Jerez

El condenado por las violaciones era drogadicto y vivía bajo un puente

  • Separado y con dos hijos, está en la cárcel de Salamanca, cumpliendo 18 años · El testimonio de su mujer también lo inculpaba y su ADN se asemejaba al hallado en la ropa interior de las víctimas

Rafael Ricardi Robles, un portuense que en la actualidad ronda los 50 años, sigue hoy en día en prisión, en la cárcel de Topas, en Salamanca, cumpliendo condena por algunas de las violaciones que comenzaron a registrarse en la provincia hace 13 años.

Fue condenado a 18 años de cárcel, según cree recordar una de sus hermanas. Nadie de su extensa familia se relaciona desde hace años con él. No en vano en la época de su detención era politoxicómano, el destino final de todos los que en aquellos años habían comenzado a coquetear con el caballo, la heroína. El Caballito le llamaban, no sólo por su adicción, sino también por la peculiar manera que tenía de andar.

Llegó a estar "tan tirado" que pernoctaba en El Corribolo, nombre con el que se conocía a la caseta que estaba situada en la base del antiguo puente San Alejandro en El Puerto, lugar de frecuente paso de los 'sin techo'. Estaba casado y tenía dos hijos, aunque terminaría separándose.

Fue detenido por la Policía porque en primera instancia había muchas circunstancias coincidentes que le incriminaban en las violaciones que tenían en jaque a las Fuerzas de Seguridad en toda la provincia. Las víctimas siempre decían que los violadores eran dos encapuchados, uno alto y otro bajo. El primero, muy violento. El segundo, tímido y maloliente, manifestaron las agredidas. El testimonio ofrecido por su mujer al parecer también le inculpaba, y algunas víctimas aseguraron reconocer sin género de dudas su voz. El ADN hallado en la ropa interior de algunas de las jóvenes violadas se asemejaba al suyo pero no era totalmente coincidente. Él confesó y fue enviado a prisión, y tras ser juzgado, condenado.

Después, se denunciaron por lo menos dos nuevas violaciones, lo que le hizo a la Policía sospechar que seguían libres los culpables. Al principio, sin embargo, se barajó que el alto, el aún no apresado, se podría haber buscado otro compinche.

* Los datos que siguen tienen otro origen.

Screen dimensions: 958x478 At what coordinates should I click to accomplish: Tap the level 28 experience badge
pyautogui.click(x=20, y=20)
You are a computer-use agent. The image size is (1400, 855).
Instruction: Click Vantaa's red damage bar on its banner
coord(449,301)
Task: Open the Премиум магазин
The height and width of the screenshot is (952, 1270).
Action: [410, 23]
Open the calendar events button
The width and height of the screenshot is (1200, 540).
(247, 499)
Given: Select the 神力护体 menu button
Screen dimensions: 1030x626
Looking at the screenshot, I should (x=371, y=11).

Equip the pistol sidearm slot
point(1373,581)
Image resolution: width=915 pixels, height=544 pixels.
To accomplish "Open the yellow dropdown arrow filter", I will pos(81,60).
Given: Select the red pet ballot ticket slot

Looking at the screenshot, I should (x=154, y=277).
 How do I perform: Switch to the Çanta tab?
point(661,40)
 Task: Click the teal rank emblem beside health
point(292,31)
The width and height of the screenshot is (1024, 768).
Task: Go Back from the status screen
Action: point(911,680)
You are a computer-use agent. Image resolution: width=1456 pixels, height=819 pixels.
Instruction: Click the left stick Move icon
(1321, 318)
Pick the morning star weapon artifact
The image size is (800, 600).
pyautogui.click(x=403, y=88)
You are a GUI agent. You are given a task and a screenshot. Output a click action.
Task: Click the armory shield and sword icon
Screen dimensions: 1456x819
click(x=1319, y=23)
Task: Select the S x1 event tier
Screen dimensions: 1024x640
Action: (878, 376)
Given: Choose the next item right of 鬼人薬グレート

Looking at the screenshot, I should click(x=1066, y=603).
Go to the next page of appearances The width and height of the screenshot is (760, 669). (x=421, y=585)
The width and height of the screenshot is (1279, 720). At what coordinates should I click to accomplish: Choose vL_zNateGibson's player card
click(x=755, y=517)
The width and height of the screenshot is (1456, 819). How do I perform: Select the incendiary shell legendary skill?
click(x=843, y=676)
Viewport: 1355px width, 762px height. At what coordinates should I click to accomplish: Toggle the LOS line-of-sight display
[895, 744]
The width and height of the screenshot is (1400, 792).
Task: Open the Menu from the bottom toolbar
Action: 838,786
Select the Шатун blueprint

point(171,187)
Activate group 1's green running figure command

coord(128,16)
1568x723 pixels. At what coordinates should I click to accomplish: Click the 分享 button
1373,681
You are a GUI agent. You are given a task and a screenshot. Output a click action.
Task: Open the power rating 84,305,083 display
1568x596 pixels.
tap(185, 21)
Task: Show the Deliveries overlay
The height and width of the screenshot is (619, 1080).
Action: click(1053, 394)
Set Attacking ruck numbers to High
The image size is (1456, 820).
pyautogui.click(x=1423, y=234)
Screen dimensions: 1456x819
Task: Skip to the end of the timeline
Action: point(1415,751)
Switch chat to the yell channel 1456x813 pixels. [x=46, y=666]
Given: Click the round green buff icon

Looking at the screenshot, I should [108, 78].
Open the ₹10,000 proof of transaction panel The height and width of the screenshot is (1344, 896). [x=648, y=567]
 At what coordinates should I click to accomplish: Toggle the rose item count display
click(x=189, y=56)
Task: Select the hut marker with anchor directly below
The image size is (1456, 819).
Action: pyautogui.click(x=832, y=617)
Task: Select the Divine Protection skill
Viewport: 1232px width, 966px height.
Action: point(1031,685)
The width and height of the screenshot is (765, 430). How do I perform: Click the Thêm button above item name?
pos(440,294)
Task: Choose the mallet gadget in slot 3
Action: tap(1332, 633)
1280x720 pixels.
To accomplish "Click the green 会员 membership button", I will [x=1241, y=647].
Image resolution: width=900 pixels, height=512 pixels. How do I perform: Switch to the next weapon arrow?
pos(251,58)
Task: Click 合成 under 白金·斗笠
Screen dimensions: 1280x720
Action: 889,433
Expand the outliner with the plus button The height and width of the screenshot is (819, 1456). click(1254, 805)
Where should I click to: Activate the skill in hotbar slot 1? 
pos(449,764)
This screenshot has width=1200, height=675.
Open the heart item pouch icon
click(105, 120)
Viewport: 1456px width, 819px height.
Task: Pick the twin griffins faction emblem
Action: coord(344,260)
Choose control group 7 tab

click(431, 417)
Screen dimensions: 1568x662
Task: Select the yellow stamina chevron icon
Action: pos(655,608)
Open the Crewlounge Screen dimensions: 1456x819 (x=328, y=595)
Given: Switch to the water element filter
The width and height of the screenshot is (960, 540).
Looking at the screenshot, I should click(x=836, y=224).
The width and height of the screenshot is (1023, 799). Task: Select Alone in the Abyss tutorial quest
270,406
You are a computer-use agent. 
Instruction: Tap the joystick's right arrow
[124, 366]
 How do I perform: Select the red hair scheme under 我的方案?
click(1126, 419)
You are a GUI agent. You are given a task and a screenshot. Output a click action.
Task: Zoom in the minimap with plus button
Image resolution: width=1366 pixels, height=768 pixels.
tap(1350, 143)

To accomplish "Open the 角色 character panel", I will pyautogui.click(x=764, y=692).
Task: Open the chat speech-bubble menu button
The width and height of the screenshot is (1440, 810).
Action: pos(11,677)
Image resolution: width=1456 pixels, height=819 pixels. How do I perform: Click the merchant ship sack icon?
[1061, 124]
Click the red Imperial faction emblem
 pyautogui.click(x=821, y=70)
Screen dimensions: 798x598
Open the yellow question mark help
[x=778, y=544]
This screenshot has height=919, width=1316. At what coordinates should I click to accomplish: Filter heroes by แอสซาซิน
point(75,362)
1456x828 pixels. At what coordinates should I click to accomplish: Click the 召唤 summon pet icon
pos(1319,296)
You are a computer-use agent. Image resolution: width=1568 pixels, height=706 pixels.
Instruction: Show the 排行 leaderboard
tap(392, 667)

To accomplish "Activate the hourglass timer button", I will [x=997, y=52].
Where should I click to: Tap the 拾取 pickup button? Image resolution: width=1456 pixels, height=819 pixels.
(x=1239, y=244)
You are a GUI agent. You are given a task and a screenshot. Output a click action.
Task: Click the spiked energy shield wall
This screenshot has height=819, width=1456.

La Policía se apresuró a notificar al Juzgado las dudas surgidas al no haber una total coincidencia en las pruebas de ADN.

Pero desde el tribunal, según ha podido saber este diario, se estimó que en su condena no habían jugado un papel fundamental las pruebas de ADN, y sí los testimonios de las víctimas, de su entorno familiar y su propia confesión.

No pocos creen que Ricardi, que vivía casi en la indigencia, nunca clamara por su inocencia al sentirse seguro en la cárcel, con las necesidades básicas (techo y comida) cubiertas.